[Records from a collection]
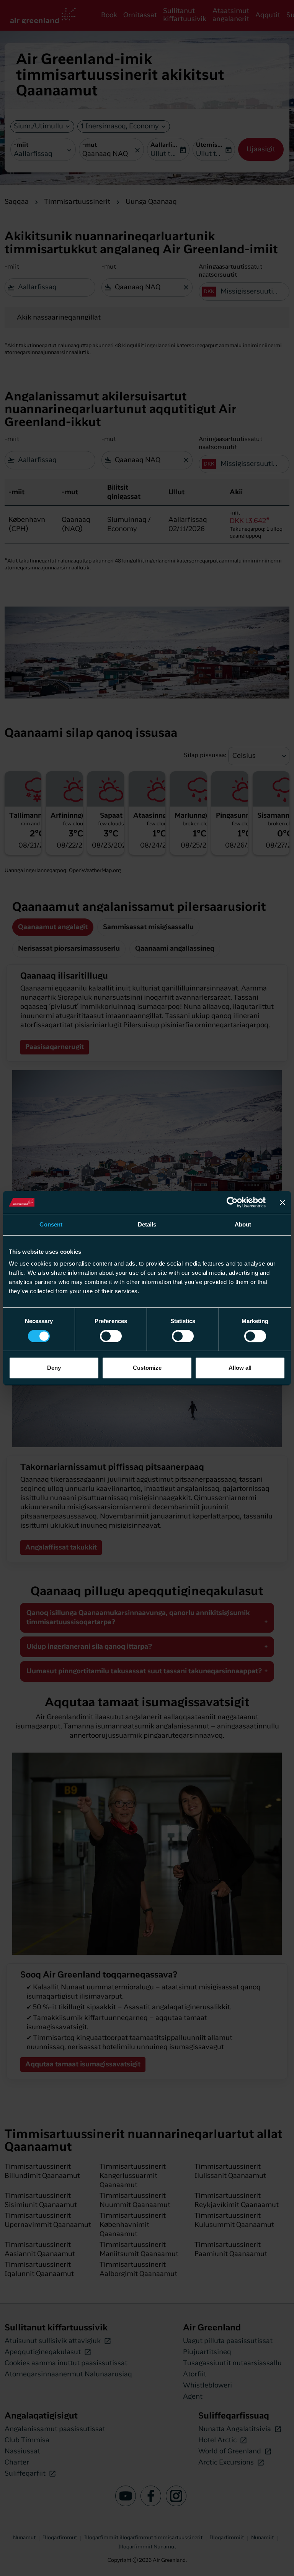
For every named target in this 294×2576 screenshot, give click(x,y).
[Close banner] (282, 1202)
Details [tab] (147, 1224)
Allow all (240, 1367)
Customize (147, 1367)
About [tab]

▸ **EXERCISE DIRECTIONS**
Write out each entry exactly, images excluded.

▸ **EXPECTED ANSWER**
For every named target in this 294×2576 screenshot, give click(x,y).
[Close banner] (282, 1202)
Details [tab] (147, 1224)
Allow all (240, 1367)
Customize (147, 1367)
About [tab]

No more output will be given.